On Thursday, interim Punjab Chief Minister Mohsin Naqvi promised to “restore all churches and Christian homes” destroyed in the Jaranwala riots a day earlier within three to four days.
According to authorities and witnesses, paramilitary troops roped off a Christian village in eastern Pakistan after a Muslim mob vandalised and destroyed numerous churches and scores of houses after accusing two of its members of desecrating the Holy Quran.
Residents and community leaders said the attack took place in Jaranwala, Faisalabad’s industrial district, on Wednesday and lasted more than 10 hours without any intervention from police who were present.
Police refuted the accusation, claiming that security forces had averted a worse situation. Rioters demanded that the two accused, who had fled their homes, be returned to them.
During the rioting, thousands of Muslims led by local clerics were believed to be brandishing iron rods, clubs, knives, and daggers.

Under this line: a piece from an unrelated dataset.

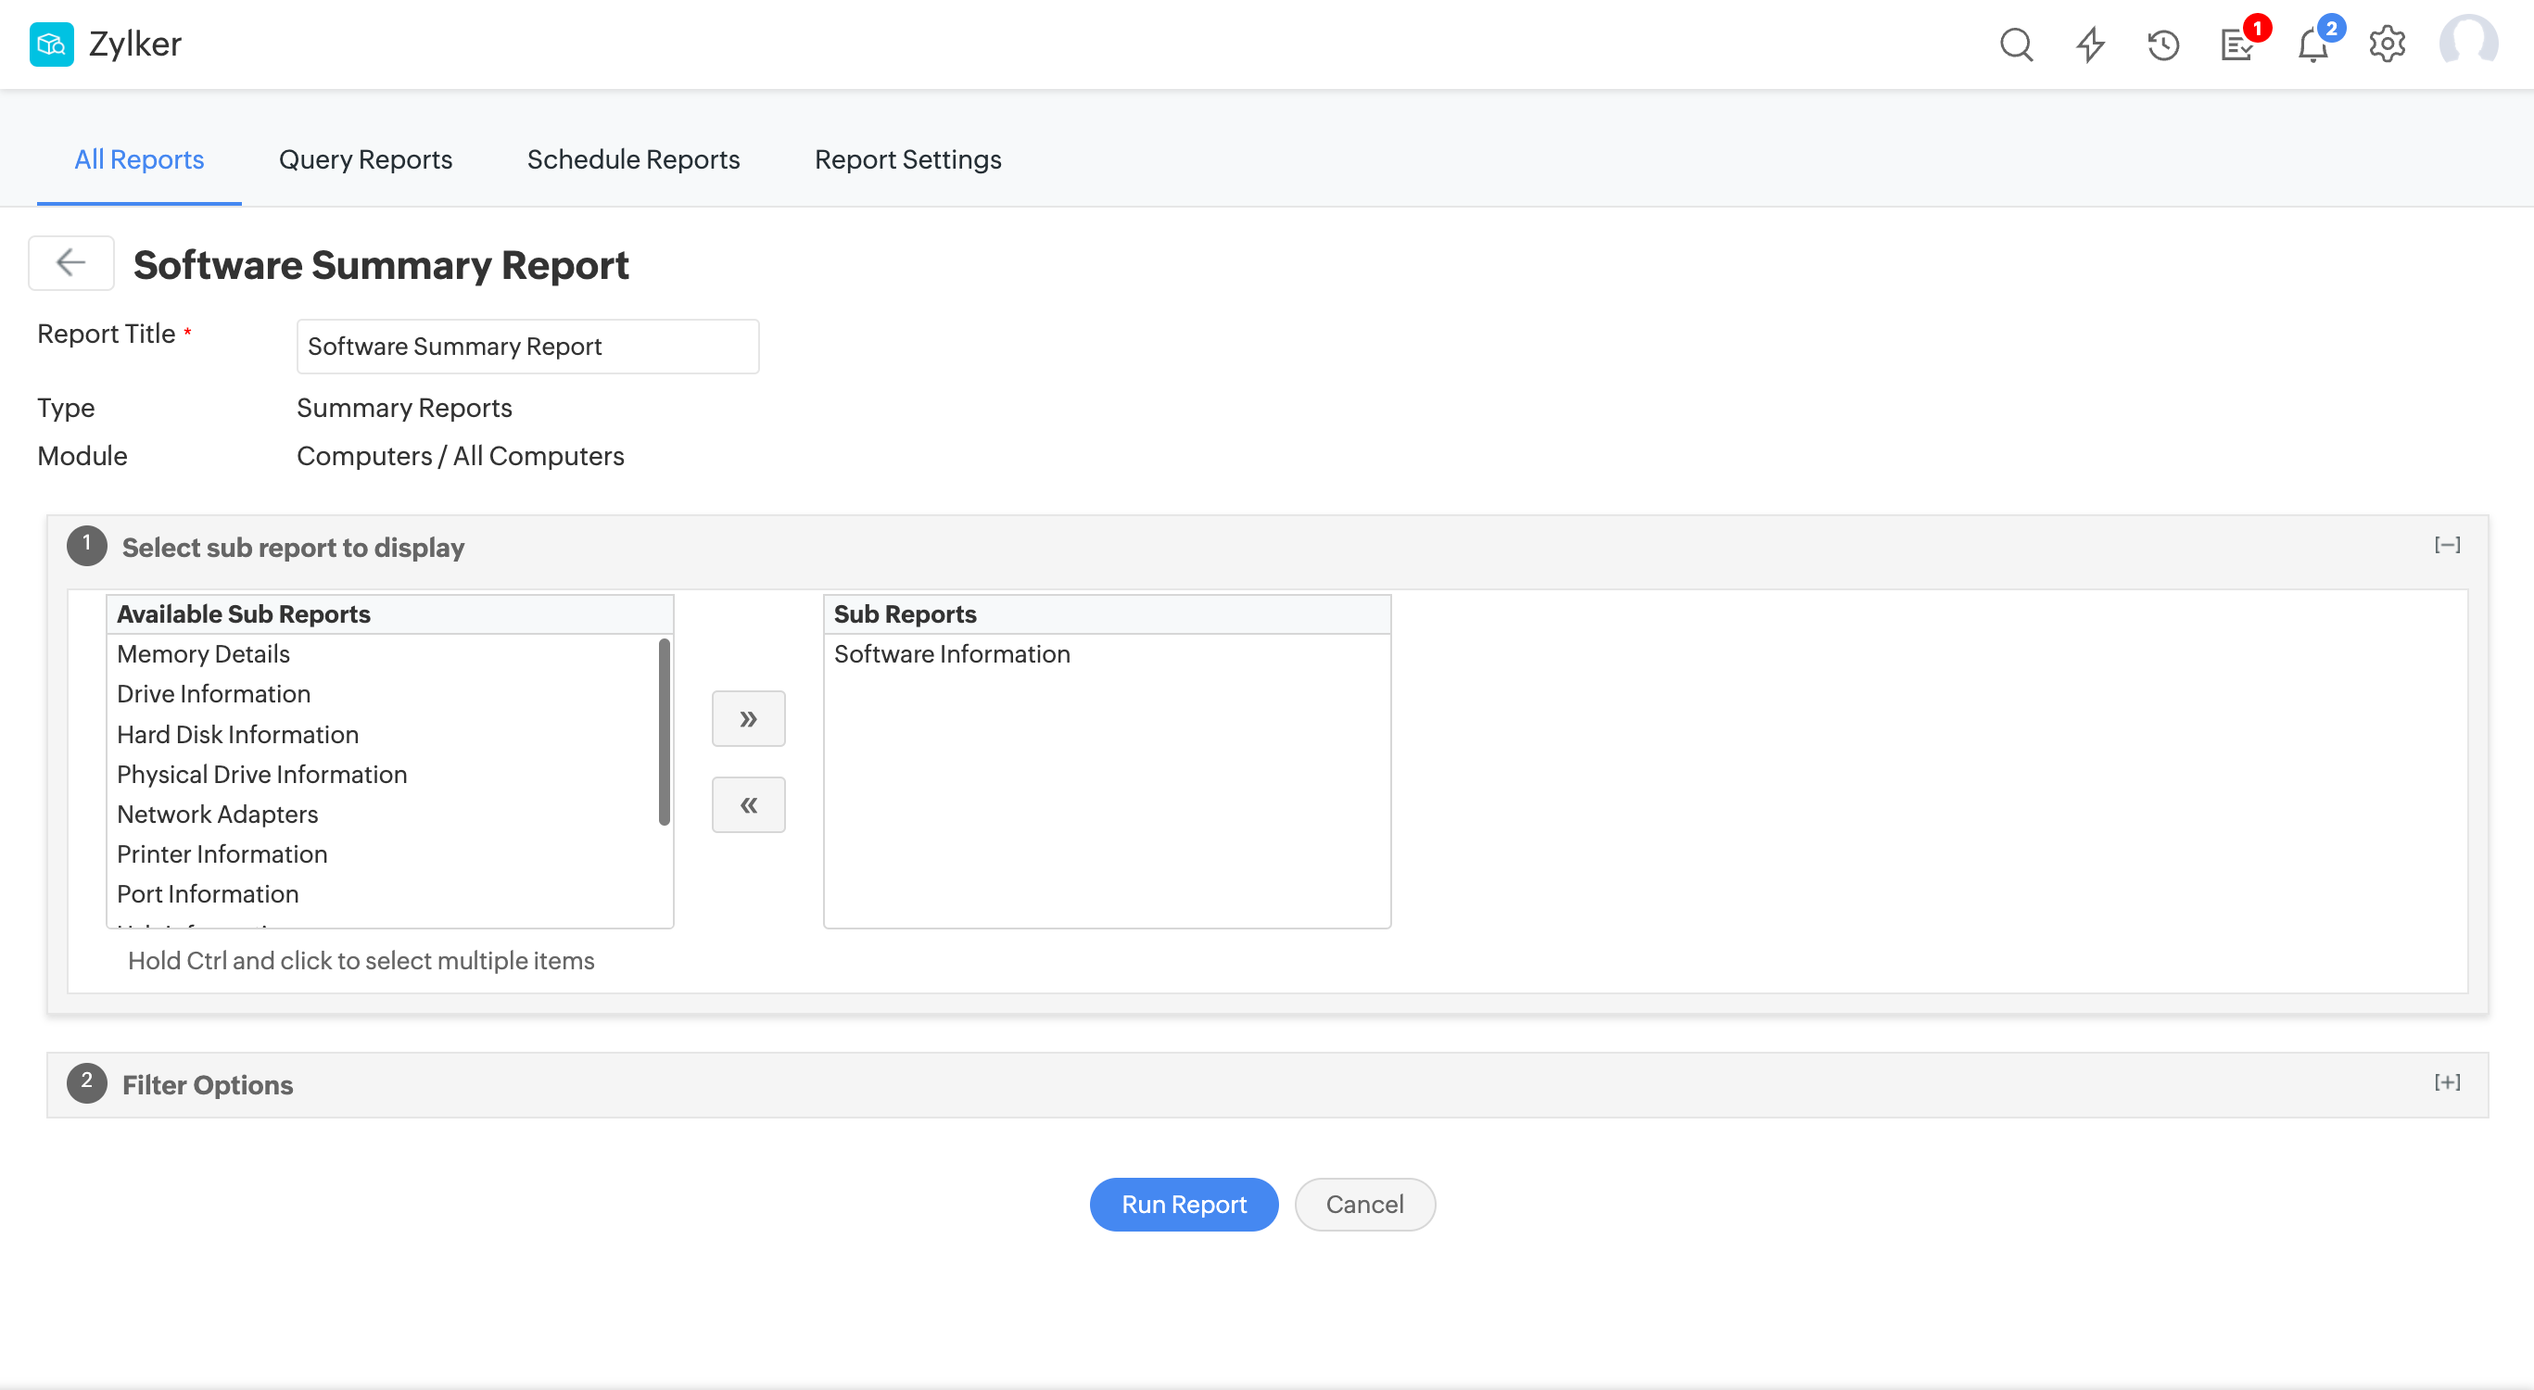Open the settings gear icon
The image size is (2534, 1390).
click(2386, 45)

Speaking at a meeting today, Naqvi condemned the violence, saying it was against Islam and the teachings of the Holy Prophet.
He claimed the mob-led attack was part of a “planned conspiracy” to “light a fire in the country and sabotage its peace.”
“In the future, we should sit down with our minorities and devise a strategy to prevent such incidents,” he added.
Separately, a provincial government statement said paramilitary troops were deployed to aid the police to control the situation.
The troops have cordoned off the Christian colony, blocking all entry and exit points with barbed wire, according to a Reuters TV cameraman.
Over 100 people suspected of being involved in the rioting have been arrested, the government statement said, adding that an inquiry has also been ordered into the incident.
The United States was “deeply concerned that churches and homes were targeted,” State Department Deputy Spokesperson Vedant Patel said on Wednesday.